● **Tasks and exercises**
**A.** Quote everything in the passage about the cookbook's sudden success, from "As soon as Ebury" down to "the Half-Blood Prince.".
**B.** Answer these questions using the passage about the cookbook's sudden success:
(i) How many copies did the book sell in the whole of last year?
(ii) How large was the urgent new print run the publishers ordered?
(iii) Where is the 51-year-old man in the last paragraph from?
**C.** Continue the passage about the sudden success of Roast Chicken and Other Stories from its last sentence.

● **Passage**
╭──

The ensuing publicity, which propelled Roast Chicken and Other Stories straight to the top of the bestseller lists, had something of a whiff of the silly season about it. As one friend of Hopkinson's says: "This was Waitrose Food Illustrated, not a Nobel Prize. I can't help feeling that it has all got slightly out of hand." And yet the figures are plain enough.

As soon as Ebury Press, the book's delighted if slightly startled publishers, realised how much demand there suddenly was for a book that for years had scarcely registered on the company's sales charts, they ordered an urgent new print run of 30,000. They underestimated. In the whole of last year Hopkinson's book sold 800 copies; last week it was selling 900 copies a day. On Amazon, it has even outsold Harry Potter and the Half-Blood Prince.

A 51-year-old man from Bury, Lancashire, who lives alone in London with his cats, is the improbable literary star of the summer. Even more improbably, he no longer does the two things that he has become famous for.

╰──

● **Record list**

╭──

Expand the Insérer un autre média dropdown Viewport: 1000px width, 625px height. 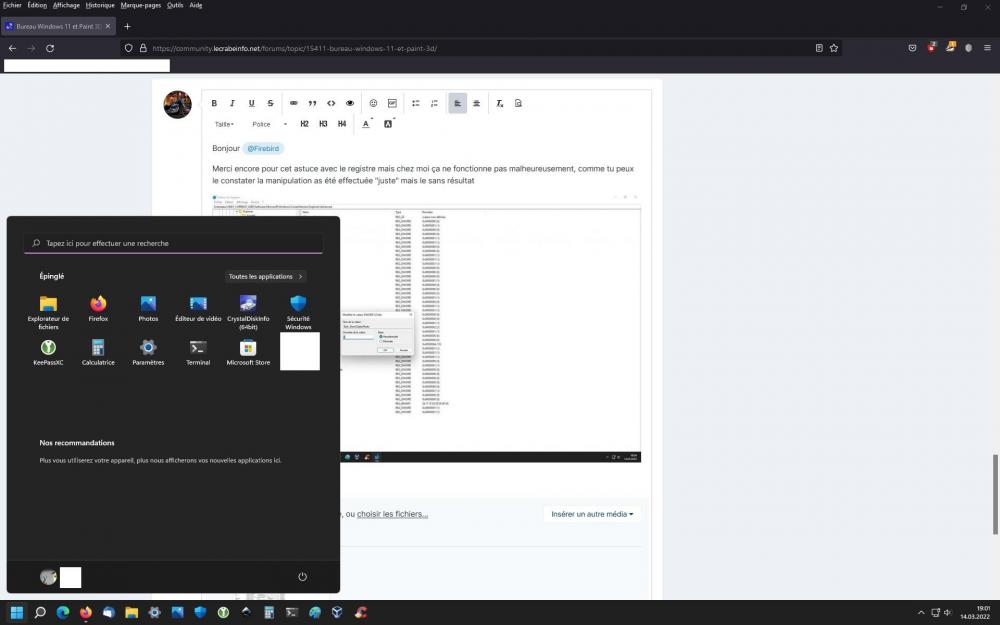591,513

╰──
╭──

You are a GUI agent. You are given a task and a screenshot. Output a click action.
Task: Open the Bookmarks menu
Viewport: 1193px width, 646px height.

╰──

● **Outputs for the tasks**
**A.**
As soon as Ebury Press, the book's delighted if slightly startled publishers, realised how much demand there suddenly was for a book that for years had scarcely registered on the company's sales charts, they ordered an urgent new print run of 30,000. They underestimated. In the whole of last year Hopkinson's book sold 800 copies; last week it was selling 900 copies a day. On Amazon, it has even outsold Harry Potter and the Half-Blood Prince.

**B.**
(i) 800 copies
(ii) 30,000 copies
(iii) Bury, Lancashire

**C.**
It is decidedly strange for a professional chef and cookery writer to find himself in vogue when he has given up cooking and writing. "I'm not really sure what Simon does now," says Mark Hix, who succeeded Hopkinson as this newspaper's cookery writer. "I think he paints a little bit. But it's a great shame that he doesn't cook professionally any more.

"He's a unique guy, with a unique knowledge of food, and his philosophy - simple cooking with the best possible ingredients - has been hugely influential."

The reason Hopkinson does not cook in professional kitchens any more is that he can't stand the heat. In 1994, shortly after the publication of Roast Chicken and Other Stories, he had a kind of breakdown at Bibendum, the Terence Conran-owned restaurant where he was head chef. It was rather like Daniel Day-Lewis suddenly losing it on stage at the National Theatre: a man in a familiar environment, where he is supposed to be in complete control, dramatically caving in under the burden of expectation.

"It just all got too much," Hopkinson recalls now. "I broke down, and was sobbing and sobbing and sobbing. It was terrible, awful. And that was it for me. I couldn't do it now. I'd be terrified. I'd chop my fingers off or something."

Fay Maschler, the influential restaurant critic and a close friend of Hopkinson's, ascribes his "mini-breakdown" to his intense perfectionism. "Food is his whole life, and he is tremendously certain how things should be," she says. "But in restaurants you are constantly having to compromise."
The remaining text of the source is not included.